Written by Igor Vieira
It has been almost fifty years since the global community met with the focus of putting water and everything that goes with it on the agenda at a United Nations conference. One month ago, the global community was gathered in New York to discuss, build, and direct steps to streamline water security processes in a world dealing with the results of a global pandemic while facing a climate emergency.
The major outcome of this conference can be read as the Water Action Agenda, this tool, let’s call it, contains hundreds of signed commitments that relate not only to the goals of the SDGs, especially 6, but that correlate with the climate agenda – timely, since water and climate are core issues that represent one agenda.
The goals can be rooted and divided into working 6 axes of interactive dialogues: Water for Health, Water for Sustainable Development, Water for Climate, Resilience and Environment, Water for Cooperation, and Water for the International Water Decade. The number of events happening in the pre-conference and the intense volume of sessions during the three days of the conference reflected in the number of participants: there were many people registered, and the logistics of the plenaries made access difficult for many of them.
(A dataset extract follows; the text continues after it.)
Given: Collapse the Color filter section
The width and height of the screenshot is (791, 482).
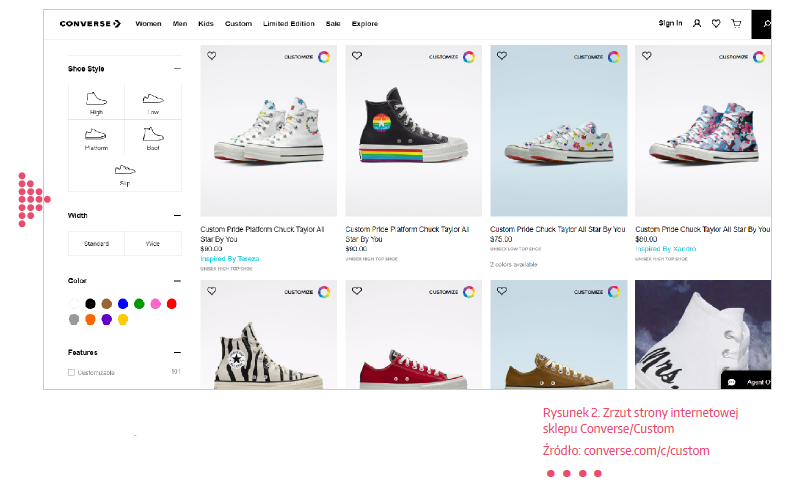Looking at the screenshot, I should pos(177,281).
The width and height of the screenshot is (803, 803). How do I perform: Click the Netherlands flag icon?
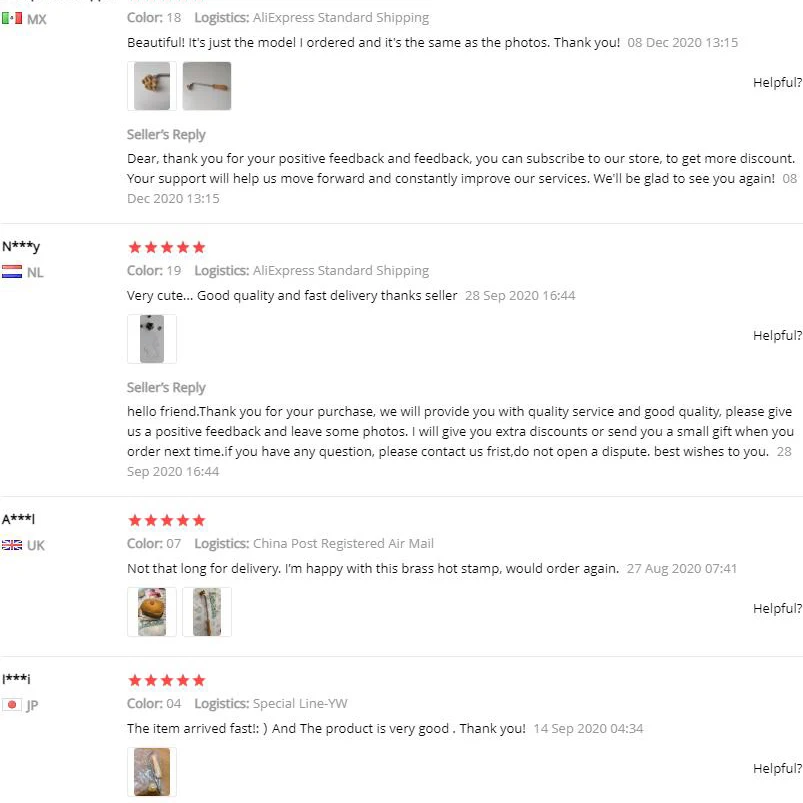12,272
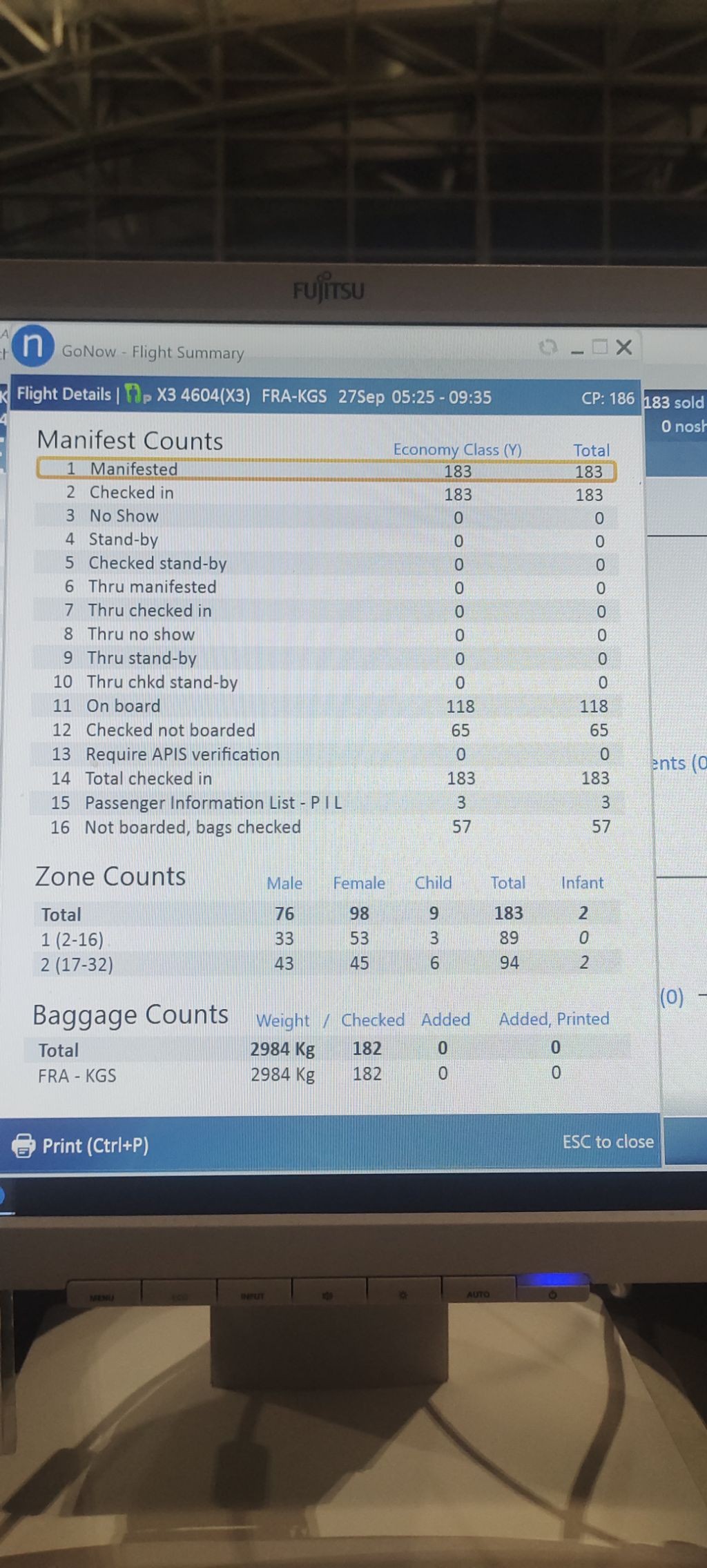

In its official communication, the United Nations emphasized that more than one thousand three hundred proposals for parallel events were received and something close to five hundred were approved to take place. This demand reflects an urgency for meetings like this to be more frequent, making it possible for more people to collaborate, ensuring geographic representation at the meetings.
Thus, although the conference represents an important space for the dialogue on water and sanitation to be translated on a large scale to the places of origin of the seven thousand people present, it proves difficult to identify solid results or outcomes from this meeting. In part, this is because there is no constituent/convention to hold the issue as the UNFCCC does with climate COPs, for example. Another curious thing was how “Water Justice” and “Water Security”, were much used expressions in the corridors and in many plenaries at the same time, but always in discussions reflecting on how to assign new ways of giving water a financial value.

How to evaluate these three days of work?
If we think about the actions of the countries, which presented voluntary commitments, there is still a long way to go to consolidate an agenda that will continue with full force. António Guterres, UN Secretary-General, spoke at the closing plenary that the world needs to find a new direction to manage and conserve water. In parallel, the latest IPCC synthesis report is emphatic that humanity already has the technologies and resources to drastically reduce emissions, which would be fundamental to protect water resources. What is missing? Political action.
It also lacks a more plural and participatory space – although it had many people, many voices were left out of the conference. The presence of many young people, especially from the global south, was made impossible either by lack of resources, complex logistics, or visa denials. This is something that needs to change in spaces like this. In its twenty years of operation, Waterlution has demonstrated the potential and power of action of young people who are guided by water to make changes. At micro and macro scales, many young water leaders who have been through Waterlution’s global programs are not only in leadership positions around the world, but are also fostering in their communities the interdisciplinary and complex problem-solving oriented thinking of things.
To pluralize this space, whenever it happens again (and we hope it doesn’t take another ‘almost 50 years’ to arrive), inclusion is not enough. Mechanisms that ensure the participation of people on the frontlines of water and climate issues are key. Waterlution has been expanding its network in sub-Saharan Africa and Latin America, and has seen many organizations from these regions have events accepted that did not happen as planned due to lack of logistical support – approval letters that took a while to arrive, lack of space to host the events in NY, funding for speakers travels and more.
If at the Climate COPs the big issue ends up being climate finance, it is possible to say that at this conference this subject is just as urgent. The Water Action Agenda is an impressive mechanism, especially because of the number of commitments that were made/suggested. However, for them to actually happen, a cohesive work that links more meetings like this with targeted metrics of how the investments in water solutions will happen and where those investments are. Here again the historical responsibility of global North countries needs to be held accountable so that continuous and tangible investments take place for the systemic change that will ensure access to water and sanitation and climate adaptation in the global South.

And therein lies the fundamental element to solidify action for water.
Effectively, Waterlution was present with 4 global team members, presenting a side event called “The power of collaborative innovation for water security, paving the way for climate adaptation: learnings from youth-focused partnerships focused on diversity and gender equity”. We participated as panelists in two partner events, “Facilitating access to water knowledge” and “New Pathways to bridge SDG 6 and SDG 14”. It was a privilege to participate in this historic moment for global action, sharing knowledge with partners from around the world focusing on water and climate.
Thinking about forms of water management and governance must put into perspective the planet’s current moment in relation to this resource – the conference made it clear that there is no longer any time to ignore the transversality in carrying out actions to manage, protect, and distribute water. It is necessary to cross health, ecosystems, biodiversity, traditional knowledge, urbanization, gender, social and economic characteristics in these guidelines.
Recognizing that water is a fundamental human right is important, but it is not enough. It is necessary to treat water as what it really is: people.